_Task set_:
**A)** In the blog post below about the Thinking Blog Award, how many future winners may each recipient select?
**B)** Condense the paragraph that begins "Part of the award certainly belongs" in the blog post below about the Thinking Blog Award, keeping its main facts.

_Page extract_:
↓

What makes me particularly happy about this is that the award is not merely given to well-written blogs willy-nilly: the rules specify that it should be bestowed upon blogs that made the nominator THINK. I couldn’t be more tickled, really, because I try very hard to make my posts thought-provoking, and it’s nice to know that a writer of Sean’s caliber recognized that.

Part of the award certainly belongs to the readers who have written in with comments – which I encourage everyone to do. You have helped expand this space from one person’s spouting off into a community for writers; thank you. Especially those of you who have suggested topics for posts or who have challenged me. I believe – and I hope the blog consistently illustrates this – that one of the primary gifts of the Internet is its ability to bring people together to share opinions.

Okay, enough of the Oscarsâ„¢ speech; on to the nominations. In addition to getting to display this nifty little virtual plaque, recipients of the Thinking Blog Award are allowed to select 5 future winners. Only five! Where to begin?

I have been agonizing over the choice for the past week.

Seriously, it’s hard – there are a LOT of great blogs out there. First, I thought I would stick entirely to bloggers who, like myself, write on writing. But part of the purpose of this process is to introduce my readers to other blogs, and I know (via that most reliable of sources, a little bird) that many of those of you kind enough to visit here also visit other writing sites. Time to set my sites wider.

So I sat down and made a list of blogs that gave great practical advice, and another list of those whose writers made the mouth water with great writing packed with sensual details, and another of ones that stood out to me as being especially good at generating reader response…

97 nominees later, I decided I needed to simplify my criteria just a bit.

The list below represents a cross-section of blogs that I think deserve a wider readership. Thought-provoking and well-written, they cover a broad array of subject matter, from the ultra-practical matter of feeding oneself to the philosophical questions of everyday life. Best of all, each has changed my mind about something, big or small, through a post. Here they are:

Jordan’s Muse: those of you who were reading Author! Author! last summer probably remember Jordan Rosenfeld’s guest blogs; she’s the upbeat writer, editor, and writing teacher who cheers us up when the road to publication gets long, urging us to concentrate upon what we want to achieve, rather than the slings and arrows of rejection. We could all use more cheerleaders for the art like this.

Orangette: I’m a HUGE fan of good food writing; having done it (under a nom de plume), I know from experience how difficult it is to convey the sensations of taste, aroma, and texture well on the page. Orangette’s writing is delightful, of course, but for me, what makes her blog stand above the many other excellent food blogs out there is how well she writes about the recipes that DON’T work out – this is definitely not a blog written by someone pretending to be the perfect chef. She makes me laugh, cook, AND think, a potent combination.

↑

_Dataset excerpts_:
↓

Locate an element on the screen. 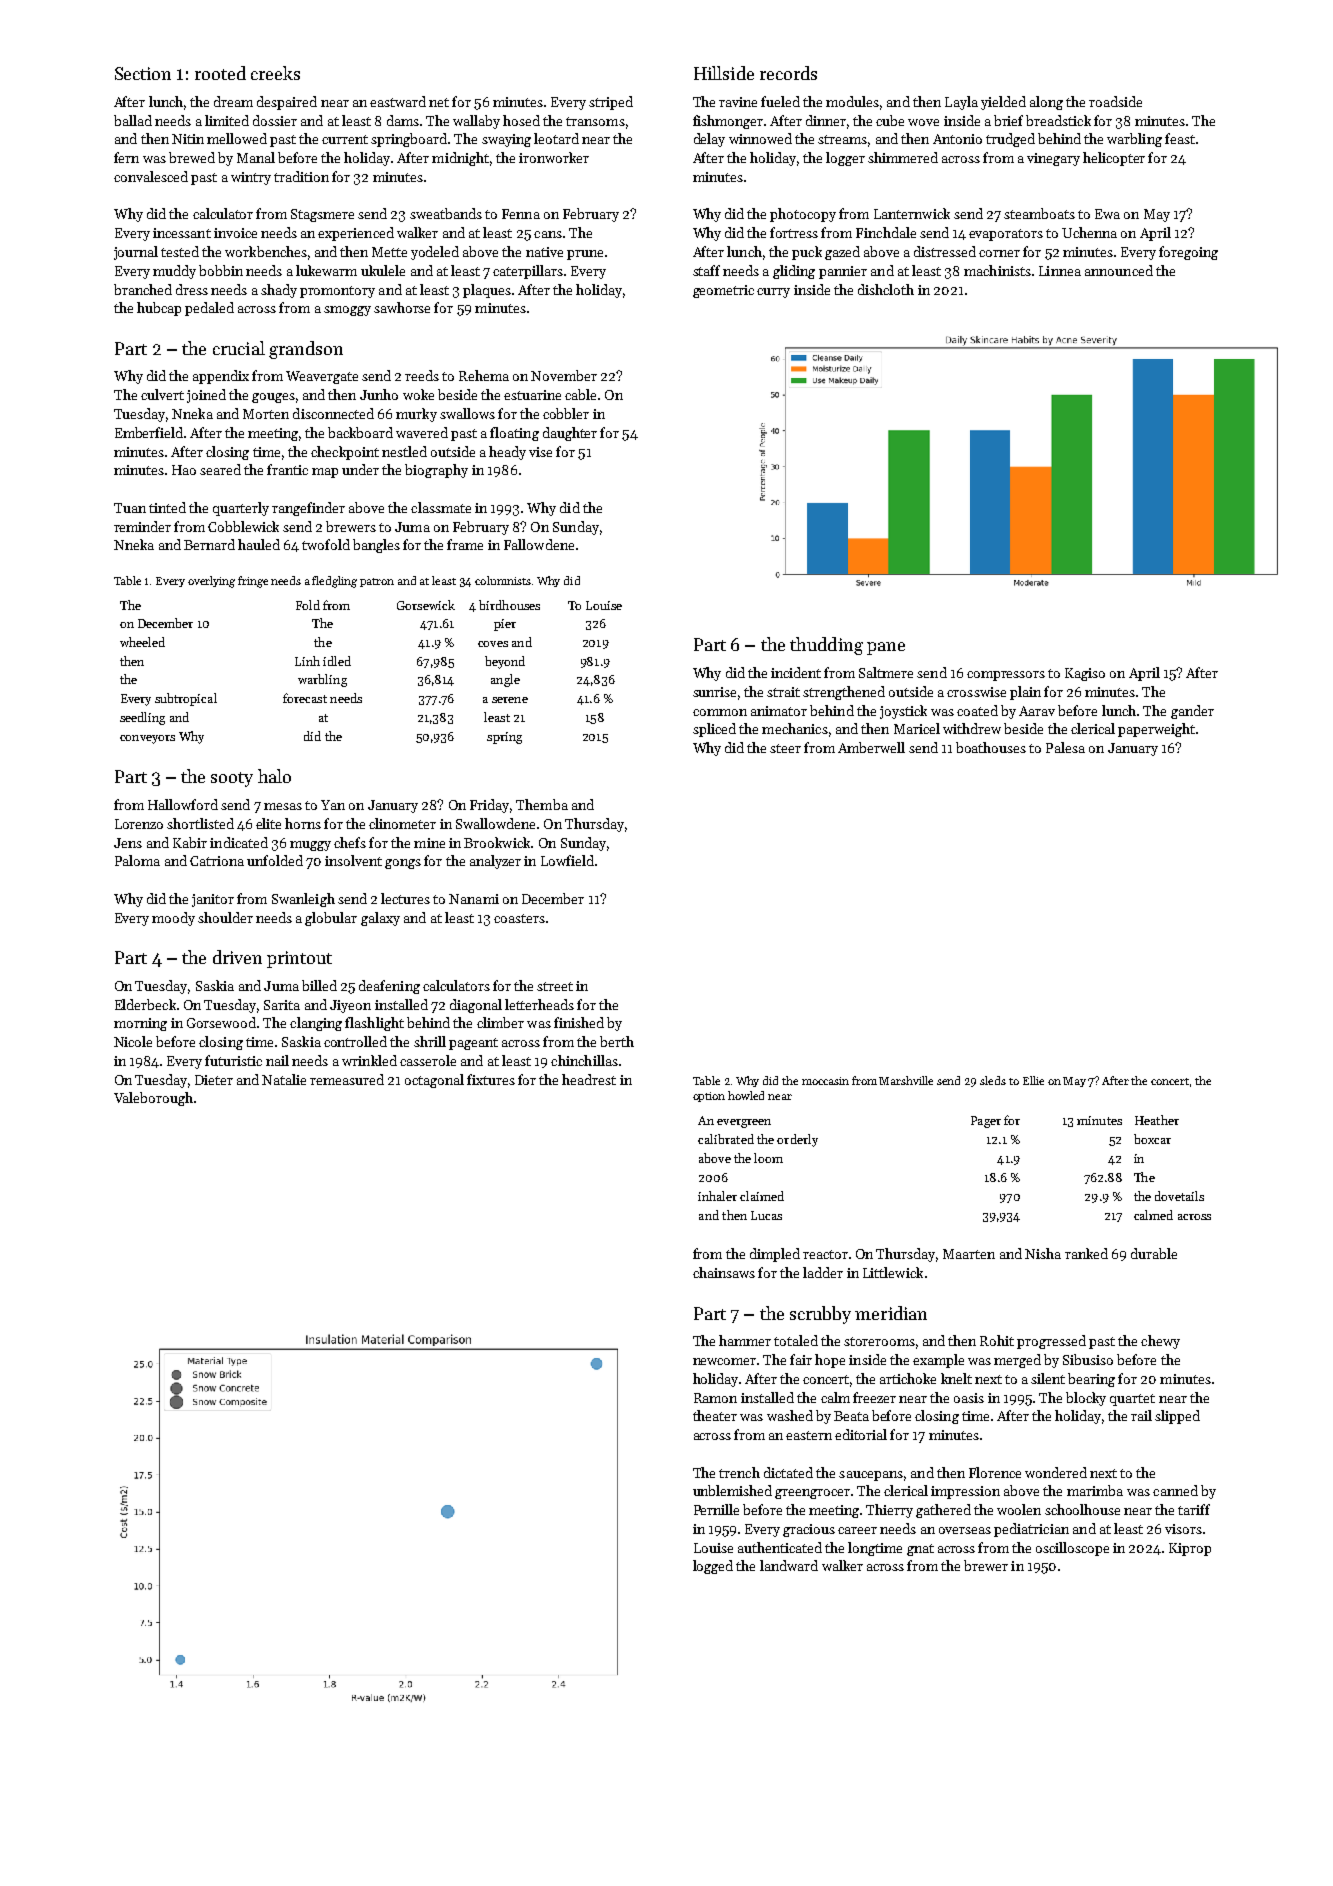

↑
↓

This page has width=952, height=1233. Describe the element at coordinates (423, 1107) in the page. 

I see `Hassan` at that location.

↑

_The responses_:
**A)** Five.

**B)** Some of the credit for the award belongs to readers who have commented, especially those who suggested post topics or challenged me, and I encourage everyone to comment. Your comments have turned one person's spouting off into a community for writers. I believe that one of the Internet's primary gifts is bringing people together to share opinions.